Saved entries
################
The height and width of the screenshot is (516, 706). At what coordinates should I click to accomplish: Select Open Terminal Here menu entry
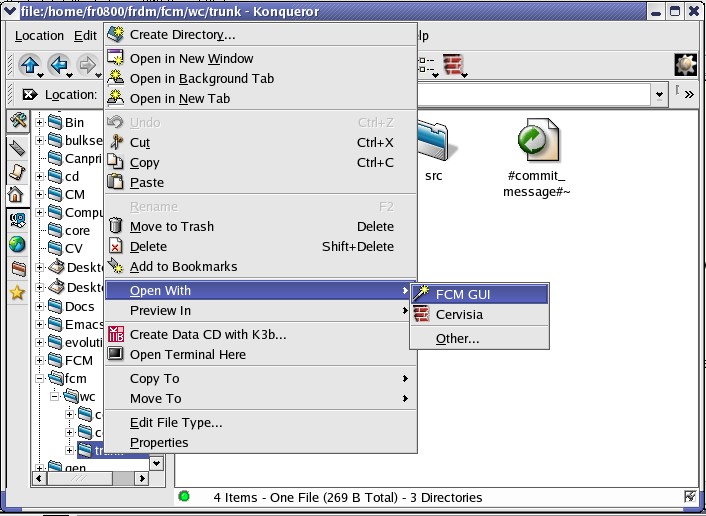click(187, 354)
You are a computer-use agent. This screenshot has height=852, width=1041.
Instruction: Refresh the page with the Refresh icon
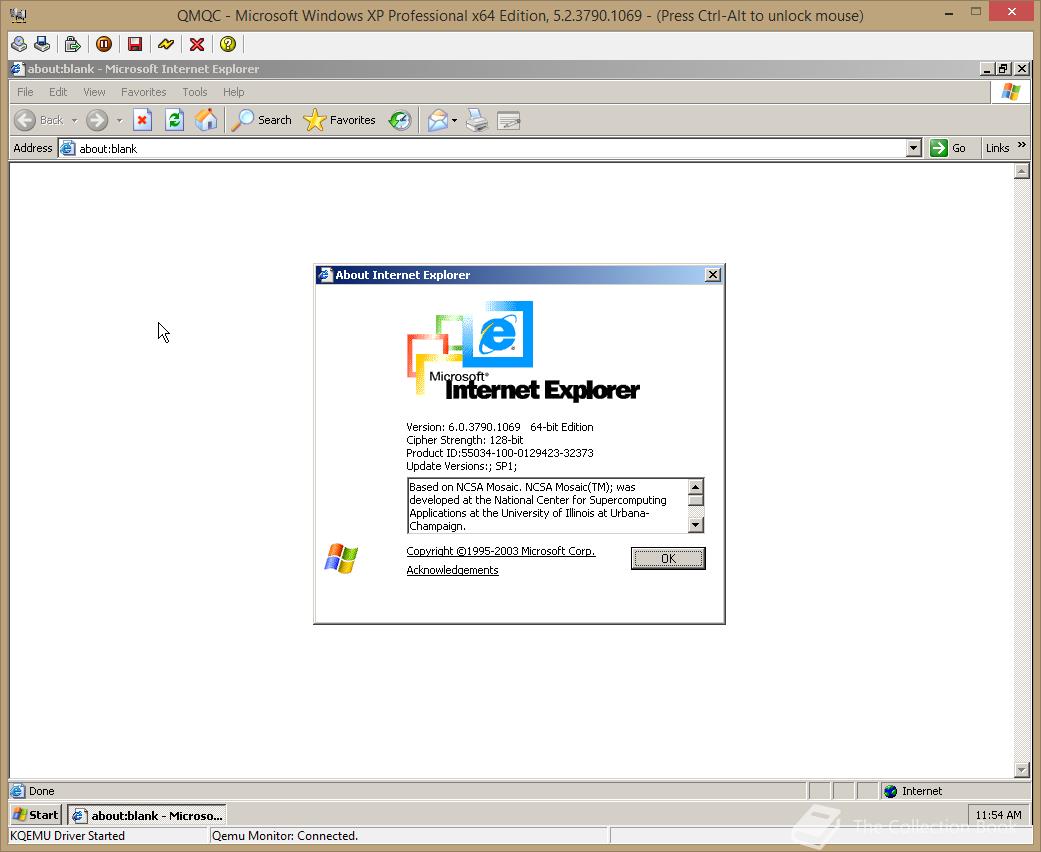coord(172,120)

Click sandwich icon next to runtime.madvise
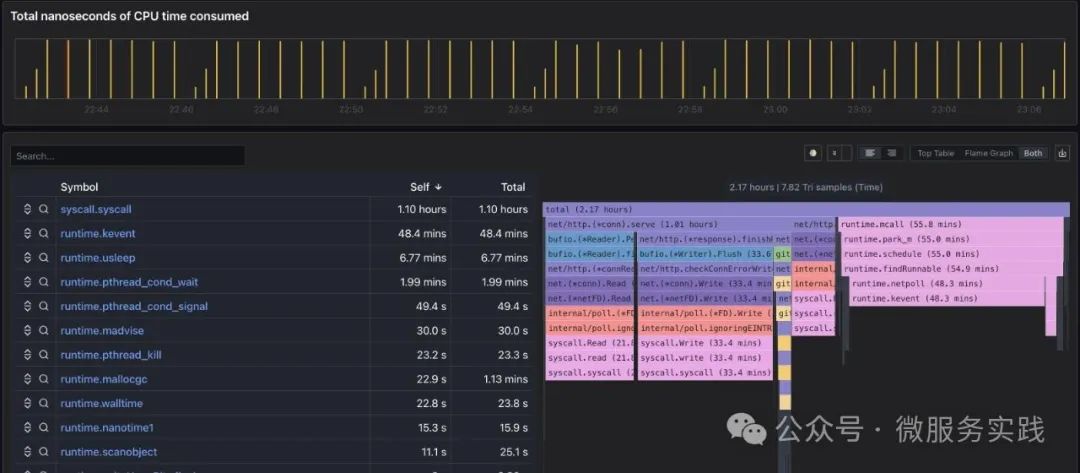click(28, 330)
################
◆ Exercise instructions
A word-for-word copy of the data, without its pictures, is what is needed.

◆ Reply
The height and width of the screenshot is (516, 706). At what coordinates should I click to accomplish: Select Open Terminal Here menu entry
click(187, 354)
You are a computer-use agent. This screenshot has height=852, width=1041.
Instruction: Refresh the page with the Refresh icon
coord(172,120)

Click sandwich icon next to runtime.madvise
click(28, 330)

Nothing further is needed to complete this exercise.